• _TEXT SECTION_
I hope you all understood the question. He is asking how the church separated the books of the bible into those which now consist of the canon of the Bible which are the acceptable books and the apocryphal which are forbidden to be read. And he is also asking why the Church has used certain of these apocryphal writing or stories, which tell of the life of the Mother of God. His question is very important because during our times a lot has been said of the apocryphal books especially the book called the Gospel according to Judas.
What then are the Apocryphal Books? Apocryphal literally means those that are kept apart or hidden from the rest of Holy Scripture. There are many apocryphal books which the church did not include in the canonical list because she believed they were not authentic or God inspired. Some, like the gospel according to Judas, were written by Gnostic heretics. Other writings were adulterated in places as a way of discrimination against the new Christian religion that was rapidly growing and taking over the Jewish faith. Some are said to have been completely written by over-zealous Jews, opposed to the Christian faith, to discredit and give it a false image.
When we Orthodox talk about apocryphal books we usually mean the apocryphal New Testament books. Protestants consider ten of the Old Testament books that we accept as canonical as Deuterocanonical or apocryphal because they are not found in the Hebrew version they used for their translation into English. The Orthodox Church uses the Septuagint version of the Old Testament, which not only has more books than the Hebrew version, but also varies in certain passages from the books they both share. The Septuagint version is a translation made from the Hebrew into Greek and was translated by 72 Jews in Alexandria, Egypt, around 285 B.C. The 72 were made up by taking 6 scholars (scribes) from each of the 12 tribes of Israel. It became the most common used translation amongst the Jews outside of Palestine and the many references to the Old Testament prophecies found in the New Testament are quoted from the Septuagint version, showing that Christ and the Apostles considered it as the most authoritative and authentic.

In fact, at the time of Christ and the early Church, Hebrew had long since ceased to be the commonly spoken language, even among the Jews. Although Jesus understood Hebrew, He would have spoken Aramaic, the common language of Palestine, with His disciples. Jesus and His disciples were probably also familiar, with Greek, the common language of the Roman Empire. Greek was the most widely spoken and read language of the Empire at large, and that was why it was necessary for a Greek translation of the Hebrew Old Testament. The translation was made by Jews for Jews and not by Greeks, who as yet had no interest in the religious books of the Jews. But which of the two is actually the oldest? The Hebrew text at the time of Christ had been preserved by the rabbis and scribes of Israel. Those who read today about scriptural manuscripts will come across references made to the “masoretic” texts, which means the texts of the scribes (who were known as “masoretes”). In the first century, after the destruction of the Temple of Jerusalem in 70AD, and the end of the Jewish priesthood, the authority of the rabbis in Israel became absolute. Before that time the rabbis occupied a position secondary to the priests. The rabbis and scribes distrusted anything that was not written in the traditional Hebrew language, and consequently they rejected the Septuagint text. But the actual Hebrew manuscripts which formed the basis for the Septuagint translation three centuries before Christ have been lost. The Orthodox Church believes that the Hebrew text upon which the Septuagint is based is actually older and more venerable than the Hebrew text of the scribes.

• _DATA EXCERPT_
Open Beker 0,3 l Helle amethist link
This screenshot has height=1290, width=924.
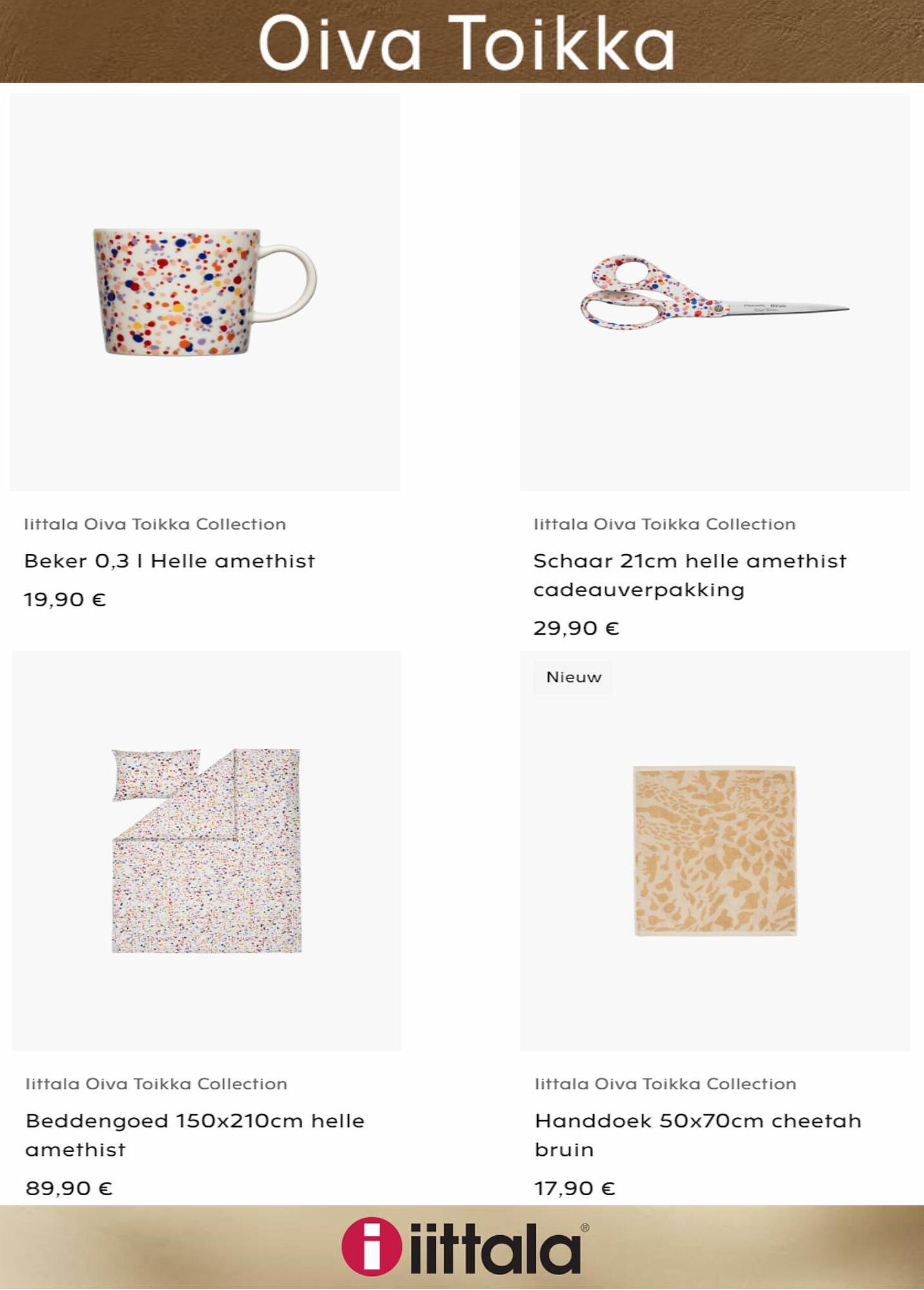click(x=170, y=561)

• _EXERCISES TO COMPLETE_
a: In the passage on apocryphal books, how many scholars were taken from each of the twelve tribes of Israel to produce the Septuagint?
b: Carry on the passage on apocryphal books from its last sentence.

• _ANSWERS PER TASK_
a: Six

b:
Though both the Masoretic text and the Septuagint, are quite similar in many ways, there are significant differences. These differences can primarily be summed up by saying that the messianic prophecies (the prophecies concerning the Messiah) found throughout the Psalms and the prophetic writings are far more explicit in the Septuagint text than in the Masoretic text. A careful study of the Psalms will reveal how crucially different the Septuagint text is in these messianic portions.
For the most part, translators during and after the Reformation, in an attempt to get back to what they thought were the roots of the Old Testament text, chose to use the Hebrew texts of the scribes and rejected the traditional use of the Septuagint. Therefore the Bibles most commonly available in English are translations of the Hebrew text of the scribes, not translations of the Septuagint which is older. The traditional text of the Orthodox Church, however, whether it be in her singing of the Psalms in worship, or her study of the Old Testament, is still the text of the early Church: the Septuagint.
But if the Orthodox Church uses the Septuagint and the Roman Catholic Church uses the Vulgate which is similar to the Septuagint on what grounds do the Protestant churches claim to support their use of an incomplete bible?
The canon of the bible consists of 49 Old Testament books and 27 New Testament books making a total of 76 books. The majority of Protestants blindly accept a Regulation (Canon) that includes only the 66 Books of the Holy Bible, because someone told them that those are the only Books that comprise the entire Holy Bible. They were “told” that there are the Canonical Books and the secondary or Deuterocanonic Books, and that only the 66 are Canonical, while the other 10 are apparently Deuterocanonic and therefore not “divinely inspired”. In fact, they have even confused the Deuterocanonic Books with the “Apocrypha”, which is an entirely different category of Books. We Orthodox, on the other hand, acknowledge the other 10 Books as Canonical Books and naturally we accept them as the product of a decision issued by an Ecumenical Synod, unlike the arbitrary Protestant acceptance.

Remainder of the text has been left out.